Discussion (6 Comments)Read Original on HackerNews

zitterbewegungβ€’about 2 hours ago
This is something I always thought if you could make an Optical Computer using MZI or other technologies that don't have very "exact" requirements on computation. Similar to how LLMs right now where models are run on consumer devices like a Macbook Pro where we quantize to 4 bit computations you could hypothetically just run a larger model using MZI's doing inference on those systems.

Since you are only changing the underlying model every so often instead of doing a large training loop when you setup the optical computer that can do inference it scales 2n+1 with clock speeds of to 100THz with only 100w of power vs traditional GPUs at 2GHZ with 1Kw for 15k cores.

LeroyRazβ€’about 3 hours ago
This reads like something AI generated...
refulgentisβ€’about 3 hours ago
"That’s not a lab toy. That’s a product-trajectory data point."

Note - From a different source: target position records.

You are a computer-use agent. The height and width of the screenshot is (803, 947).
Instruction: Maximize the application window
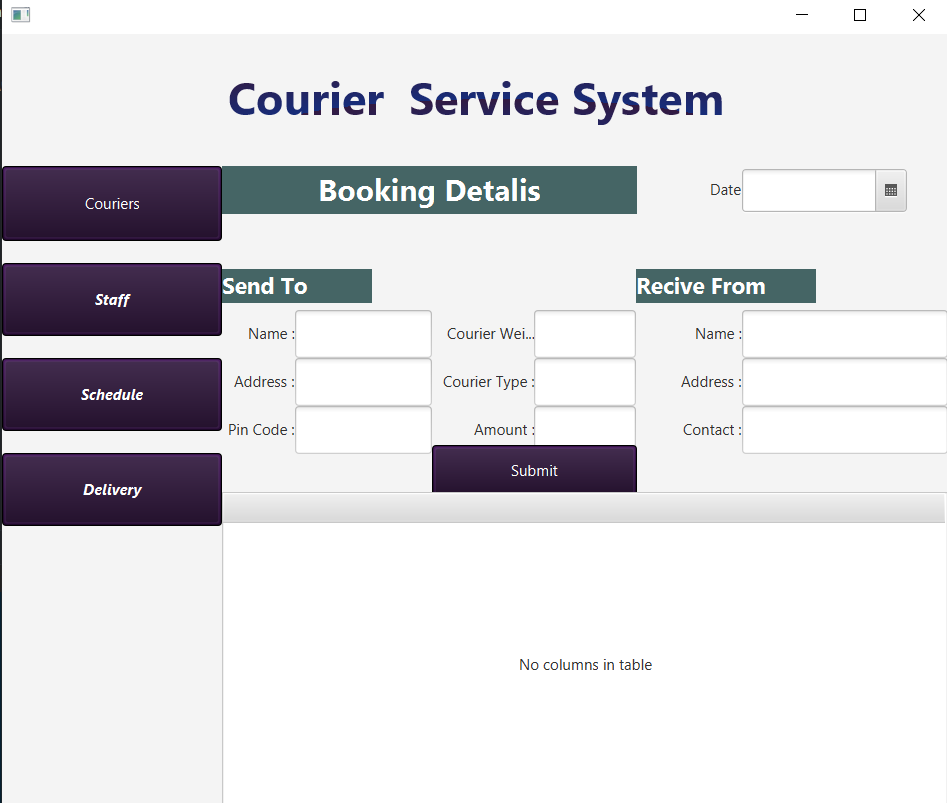[859, 15]
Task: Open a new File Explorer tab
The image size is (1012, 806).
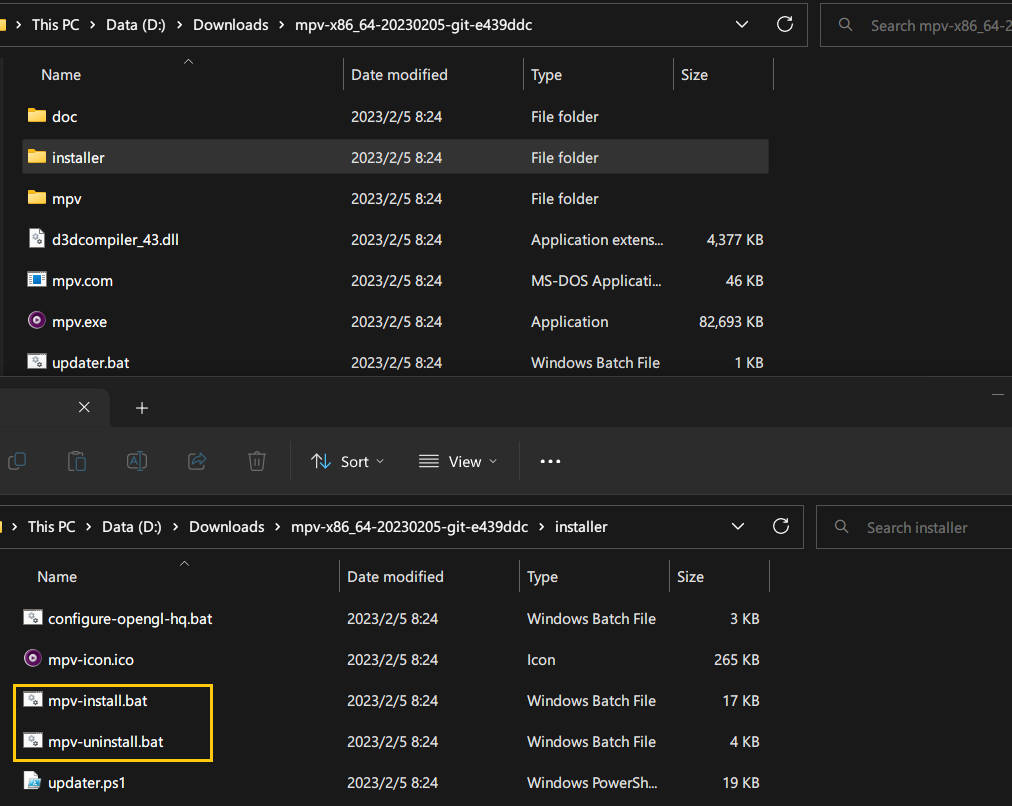Action: pos(141,407)
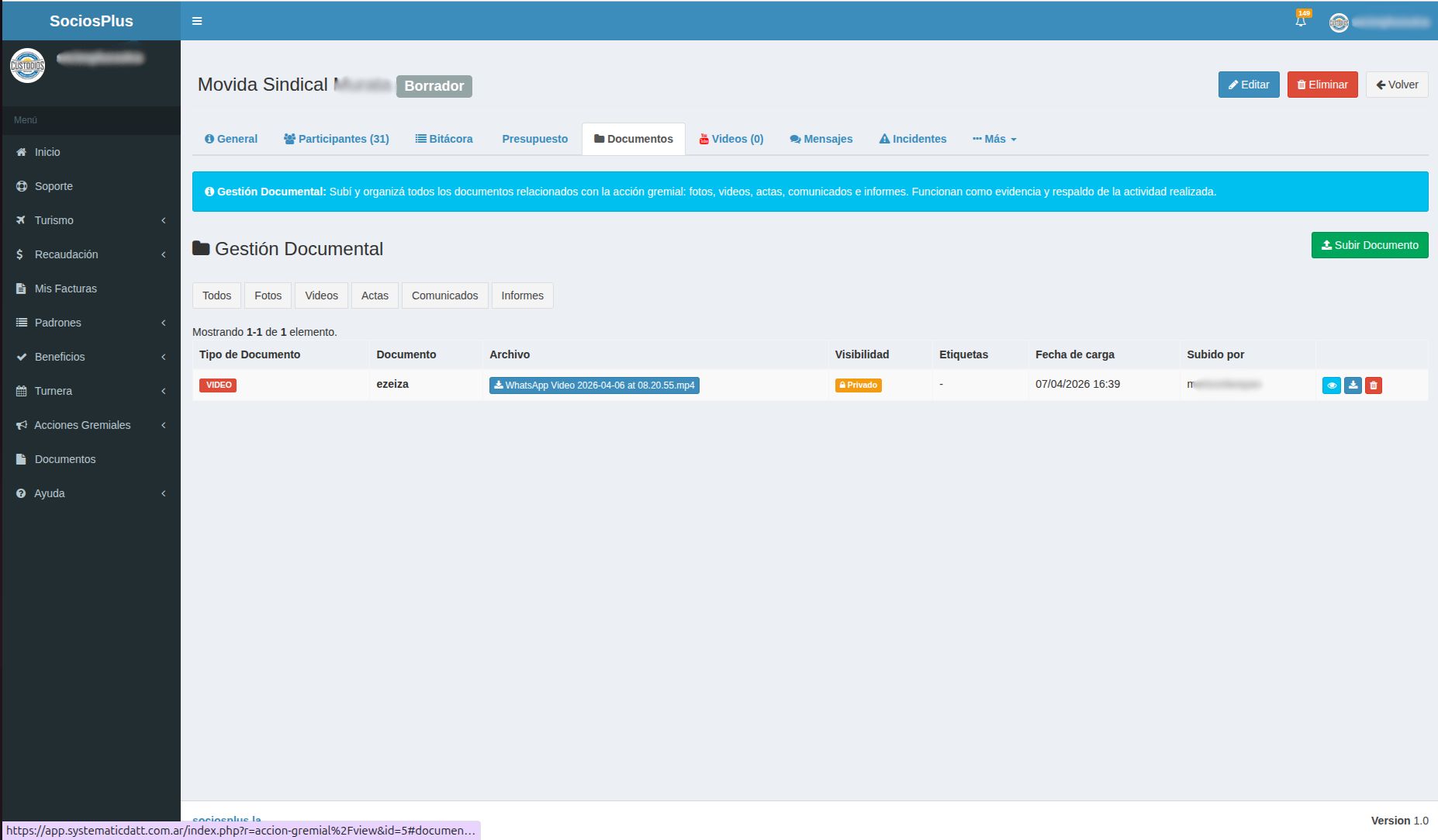
Task: Download WhatsApp Video mp4 file link
Action: 594,385
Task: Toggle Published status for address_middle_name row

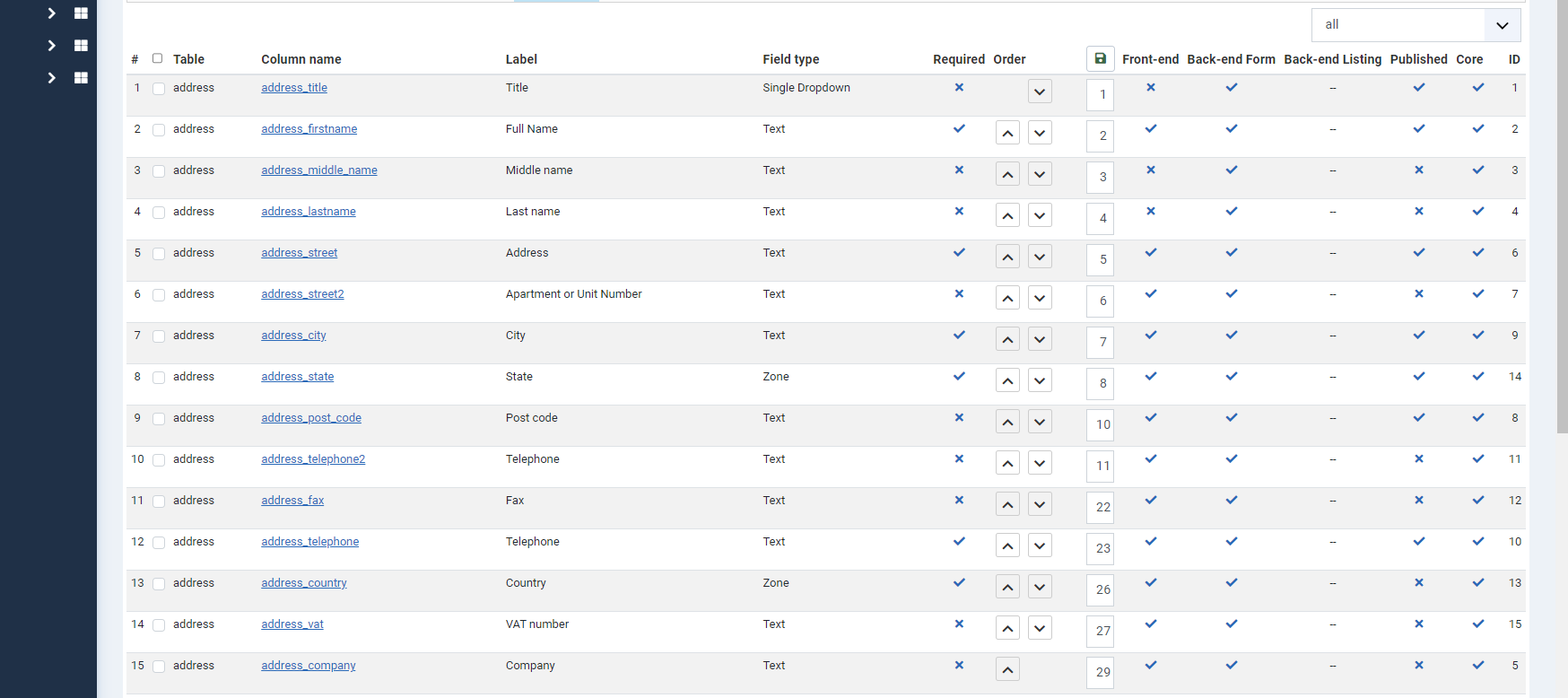Action: [1418, 170]
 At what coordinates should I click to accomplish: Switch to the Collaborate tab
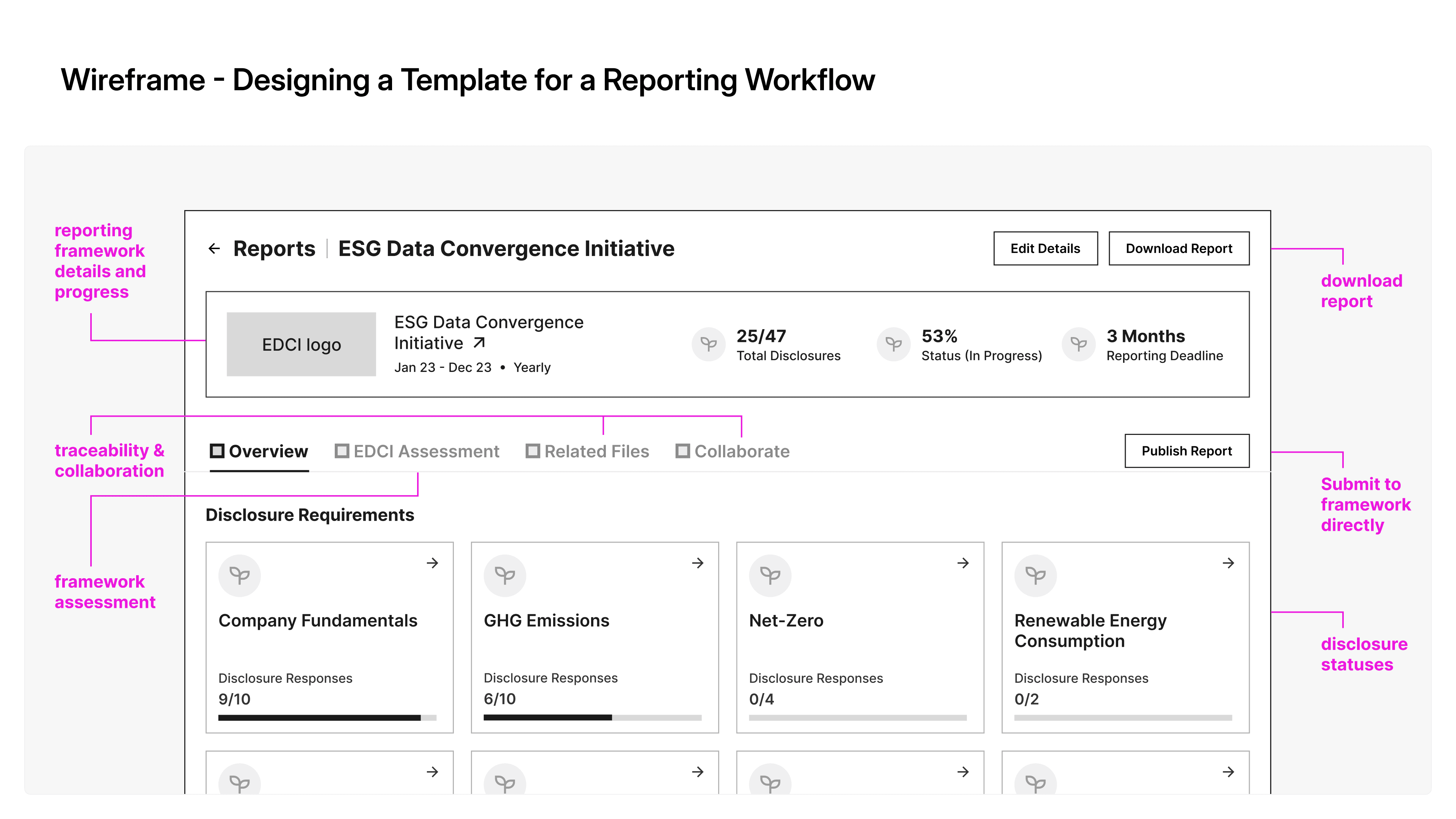point(742,452)
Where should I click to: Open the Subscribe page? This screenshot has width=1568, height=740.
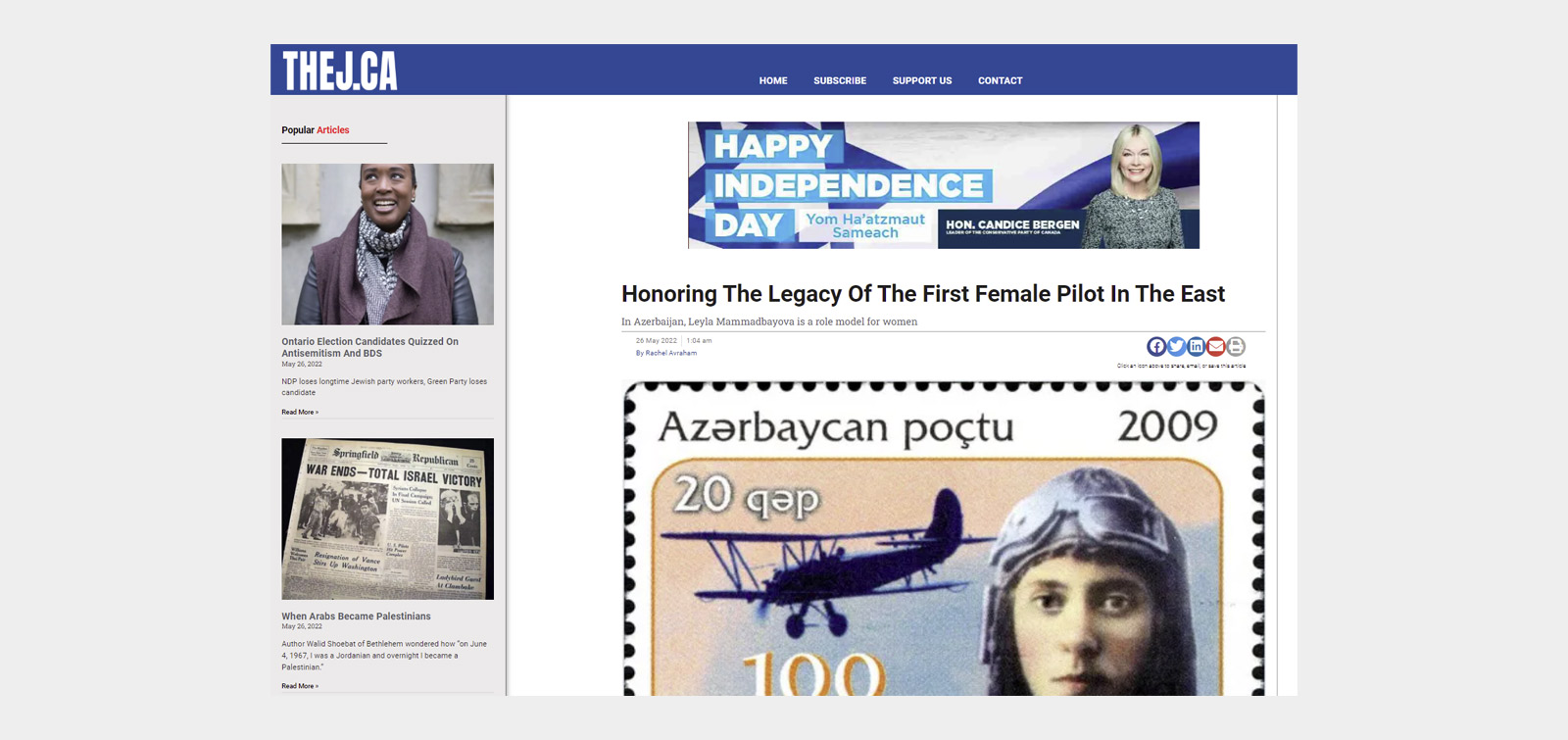pyautogui.click(x=839, y=80)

sigh. (why? because now I have to guess how much is vague handwaving, or an AI trying to fit a square peg into a round hole, and how much is reality)

refulgentisβ€’about 3 hours ago
I get the "AI uses < 32 bit weights sometimes" thing, intimately, but I feel like I'm missing:

A) Why that means calculations can be imprecise - the weights are data stored in RAM, is the idea we'd use > N-bit weights and say it's effectively N-bit due to imprecision, so we're good? Because that'd cancel out the advantage of using < N-bit weights. (which, of course, is fine if B) has a strong answer)

B) A aside, why is photonics preferable?

aeonfoxβ€’23 minutes ago
A) Wasn't the article suggesting that would be 4-bits end-to-end in this hypothetical photonic matrix multiplication co-processor? ie. the weights are 4-bits

B) Power consumption and speed. Essentially chips are limited by the high resistance (hence heat loss) of the semiconductor. Photonics can encode multidimensionally, and data processing is as fast as the input light signal can be modulated and the output light signal can be interpreted. I guess this would favour heavy computations that require small inputs and outputs, because eventually you're bottlenecked by conventional chips.

iricktβ€’about 3 hours ago
An interesting and accessible article on the increased plausibility of photonic compute.